_EXCERPTED PASSAGE_.
Re: Friendliness SOLVED!

From: Matt Mahoney (matmahoney@yahoo.com)
Date: Sat Mar 15 2008 - 18:49:55 MDT


--- Mark Waser <mwaser@cox.net> wrote:

> > If I understand Mark's proposal (which he claims I don't), it is that a
> > group of agents that cooperate with each other have greater fitness
> > than a group of agents that fight among themselves. On this point I
> > agree, but it defines Friendliness very broadly. Humans have no
> > special status. I described on the AGI list a possible outcome where
> > the Earth is transformed into a Dyson sphere of gray goo devoid of
> > DNA based life. According to Mark's definition, this outcome is
> > Friendly because the nanobots are cooperating. He at least did
> > not post any objection.
>
> I'm sorry. I didn't see this before and I'm posting an objection now. The
> nanobots *are* cooperating with each other but they are stomping all over
> humanity. That is UnFriendly in exactly the same sense that humans
> terraforming another world with a native sentient species would be extremely
> unFriendly on the part of the humans. Humans have no special status. They
> should not be stomped on. They should also be not be stomping on others.

There are a number of ways in which humans could become extinct without our
goals being stomped on. Human goals are appropriate for survival in a
primitive world, not a world where we can have everything we want. If you
want 1000 permanent orgasms or a simulated fantasy world with a magic genie,
then the nanobots go into your brain and your wishes are granted. What
difference does it make to you if your brain is re-implemented more
efficiently as gray goo and your body and world are simulated? You're not
going to know. Does this count as extinction?

> > Without competition between groups (e.g. wars), there is
> > no evolutionary pressure to maintain goals that promote group survival.
>
> And this is where we currently have a fundamental disagreement, I am
> contending that the competition at lower levels or the competition against
> the environment (and, as long as your goals aren't fulfilled, you *ARE*
> competing against your environment to fulfilll them) *IS* sufficient
> pressure to maintain the goal of survival for the competing lower-level
> entity which then trickles up to group survival. Also, if the group is
> self-improving and has any goals, it will then the Omohundro drive for
> self-preservation.

_DATA TO EXAMINE_.

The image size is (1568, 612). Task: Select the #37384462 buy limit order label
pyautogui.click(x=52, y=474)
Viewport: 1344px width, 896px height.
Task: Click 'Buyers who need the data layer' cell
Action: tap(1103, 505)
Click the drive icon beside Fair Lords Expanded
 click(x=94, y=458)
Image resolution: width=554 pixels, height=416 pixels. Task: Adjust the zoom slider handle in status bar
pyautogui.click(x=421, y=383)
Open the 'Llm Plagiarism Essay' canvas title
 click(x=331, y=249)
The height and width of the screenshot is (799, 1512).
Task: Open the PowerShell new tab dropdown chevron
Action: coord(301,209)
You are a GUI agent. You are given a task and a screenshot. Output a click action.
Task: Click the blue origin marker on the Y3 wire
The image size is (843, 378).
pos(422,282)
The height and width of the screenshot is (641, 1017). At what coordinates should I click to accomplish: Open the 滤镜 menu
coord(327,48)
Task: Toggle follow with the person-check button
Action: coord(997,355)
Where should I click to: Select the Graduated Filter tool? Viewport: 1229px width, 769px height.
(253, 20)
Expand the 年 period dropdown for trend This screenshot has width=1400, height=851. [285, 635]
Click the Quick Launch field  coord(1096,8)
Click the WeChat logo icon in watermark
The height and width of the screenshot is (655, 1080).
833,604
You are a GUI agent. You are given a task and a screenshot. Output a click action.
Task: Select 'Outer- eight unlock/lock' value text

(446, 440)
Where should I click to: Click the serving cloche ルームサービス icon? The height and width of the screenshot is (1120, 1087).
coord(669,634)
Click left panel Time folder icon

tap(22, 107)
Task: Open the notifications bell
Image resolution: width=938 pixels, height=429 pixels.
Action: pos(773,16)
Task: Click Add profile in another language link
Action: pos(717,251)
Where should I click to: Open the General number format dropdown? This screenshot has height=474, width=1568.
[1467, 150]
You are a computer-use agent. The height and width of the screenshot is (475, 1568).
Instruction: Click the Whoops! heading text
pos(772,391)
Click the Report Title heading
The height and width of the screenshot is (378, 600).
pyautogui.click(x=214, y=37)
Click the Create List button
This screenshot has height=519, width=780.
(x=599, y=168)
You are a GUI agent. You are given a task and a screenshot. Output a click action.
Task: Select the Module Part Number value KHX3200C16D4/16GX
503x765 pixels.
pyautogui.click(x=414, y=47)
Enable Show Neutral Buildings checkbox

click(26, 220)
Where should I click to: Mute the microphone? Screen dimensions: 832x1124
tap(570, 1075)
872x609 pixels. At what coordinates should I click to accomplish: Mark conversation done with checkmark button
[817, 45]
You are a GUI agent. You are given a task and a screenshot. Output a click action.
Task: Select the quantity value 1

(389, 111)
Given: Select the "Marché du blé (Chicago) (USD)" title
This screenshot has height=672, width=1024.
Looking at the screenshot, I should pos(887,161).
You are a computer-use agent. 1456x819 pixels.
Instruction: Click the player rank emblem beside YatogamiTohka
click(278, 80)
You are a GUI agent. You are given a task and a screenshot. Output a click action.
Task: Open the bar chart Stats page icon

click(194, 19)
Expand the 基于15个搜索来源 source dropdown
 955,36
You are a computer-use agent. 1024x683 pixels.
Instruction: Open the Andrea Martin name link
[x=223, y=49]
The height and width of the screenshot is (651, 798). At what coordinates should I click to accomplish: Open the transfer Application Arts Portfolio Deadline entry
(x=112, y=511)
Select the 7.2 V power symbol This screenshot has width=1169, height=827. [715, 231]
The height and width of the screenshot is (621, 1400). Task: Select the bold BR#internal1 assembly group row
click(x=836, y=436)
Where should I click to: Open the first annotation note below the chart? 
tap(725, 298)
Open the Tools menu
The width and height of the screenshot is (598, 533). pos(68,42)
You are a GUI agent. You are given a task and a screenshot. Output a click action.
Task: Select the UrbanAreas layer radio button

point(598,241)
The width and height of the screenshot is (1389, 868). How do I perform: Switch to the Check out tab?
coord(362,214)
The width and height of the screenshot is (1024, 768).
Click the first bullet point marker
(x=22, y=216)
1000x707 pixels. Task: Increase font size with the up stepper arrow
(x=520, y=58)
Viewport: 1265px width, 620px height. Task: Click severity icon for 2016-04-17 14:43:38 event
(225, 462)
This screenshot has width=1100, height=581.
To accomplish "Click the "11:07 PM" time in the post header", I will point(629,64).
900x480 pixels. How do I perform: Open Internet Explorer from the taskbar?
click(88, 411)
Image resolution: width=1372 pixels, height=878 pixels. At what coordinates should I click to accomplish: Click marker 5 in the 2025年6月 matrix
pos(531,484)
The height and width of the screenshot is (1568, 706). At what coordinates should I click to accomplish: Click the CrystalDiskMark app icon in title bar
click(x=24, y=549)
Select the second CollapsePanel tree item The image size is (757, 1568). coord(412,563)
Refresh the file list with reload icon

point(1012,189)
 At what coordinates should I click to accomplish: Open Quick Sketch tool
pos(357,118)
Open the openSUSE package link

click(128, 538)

_ACTIVITY LIST_.
A: Quote everything in the Friendliness post from "There are a" down to "count as extinction?".
B: Please extend the Friendliness post beyond its last sentence.
The material comes from a different source than the Friendliness post.

_ANSWERS FOR THE TASKS_.
A:
There are a number of ways in which humans could become extinct without our
goals being stomped on. Human goals are appropriate for survival in a
primitive world, not a world where we can have everything we want. If you
want 1000 permanent orgasms or a simulated fantasy world with a magic genie,
then the nanobots go into your brain and your wishes are granted. What
difference does it make to you if your brain is re-implemented more
efficiently as gray goo and your body and world are simulated? You're not
going to know. Does this count as extinction?

B:
Well, you're right that competition doesn't necessarily imply agents killing
each other. Rather, it is indirect. When an agent acquires a limited
resource needed for its survival or reproduction, it reduces the survival or
reproduction probability of other agents. Also, agents that cooperate (are
friendly) can acquire more resources on average than those that don't. We
agree that evolution favors friendly groups over unfriendly groups.

But we don't really have a choice over whether there is competition between
groups or not. My bigger concern is the instability of evolution, like a
plague or population explosion that drastically changes the environment and
reduces the diversity of life. Some of the proposals for controlling the
outcome of a singularity depend on a controlled catastrophe by setting the
initial dynamic in the right direction. This is risky because catastrophes
are extremely sensitive to initial conditions. But of course we are in the
midst of one now, a mass extinction larger than any other in the last 3.5
billion years. We lack the computing power to model it, and there is no way
to acquire it in time because the process itself is needed to produce it. So
it always stays a step ahead. Sorry for the bad news.